- Requirement
Your task is to transcribe the entries exactly.

- Records shown
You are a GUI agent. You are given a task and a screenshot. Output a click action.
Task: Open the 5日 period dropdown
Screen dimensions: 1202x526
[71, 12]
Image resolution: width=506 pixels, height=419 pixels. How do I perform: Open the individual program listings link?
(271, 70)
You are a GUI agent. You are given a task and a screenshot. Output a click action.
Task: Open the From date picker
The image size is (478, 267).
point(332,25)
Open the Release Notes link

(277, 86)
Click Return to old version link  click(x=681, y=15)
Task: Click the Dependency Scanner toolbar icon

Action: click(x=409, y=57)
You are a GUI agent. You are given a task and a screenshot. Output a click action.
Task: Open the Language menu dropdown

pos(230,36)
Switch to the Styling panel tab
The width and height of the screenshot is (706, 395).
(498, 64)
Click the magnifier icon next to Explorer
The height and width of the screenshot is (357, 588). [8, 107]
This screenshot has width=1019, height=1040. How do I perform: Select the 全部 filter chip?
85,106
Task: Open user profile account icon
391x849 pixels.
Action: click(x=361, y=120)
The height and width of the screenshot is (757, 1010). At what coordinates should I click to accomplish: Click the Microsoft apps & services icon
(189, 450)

- Answer section
You are a GUI agent. You are given a task and a screenshot. Output a click action.
Task: Open the 5日 period dropdown
Screen dimensions: 1202x526
[71, 12]
Image resolution: width=506 pixels, height=419 pixels. How do I perform: Open the individual program listings link?
(271, 70)
You are a GUI agent. You are given a task and a screenshot. Output a click action.
Task: Open the From date picker
The image size is (478, 267).
point(332,25)
Open the Release Notes link

(277, 86)
Click Return to old version link  click(x=681, y=15)
Task: Click the Dependency Scanner toolbar icon

Action: click(x=409, y=57)
You are a GUI agent. You are given a task and a screenshot. Output a click action.
Task: Open the Language menu dropdown

pos(230,36)
Switch to the Styling panel tab
The width and height of the screenshot is (706, 395).
(498, 64)
Click the magnifier icon next to Explorer
The height and width of the screenshot is (357, 588). [8, 107]
This screenshot has width=1019, height=1040. How do I perform: Select the 全部 filter chip?
85,106
Task: Open user profile account icon
391x849 pixels.
Action: click(x=361, y=120)
The height and width of the screenshot is (757, 1010). At what coordinates should I click to accomplish: Click the Microsoft apps & services icon
(189, 450)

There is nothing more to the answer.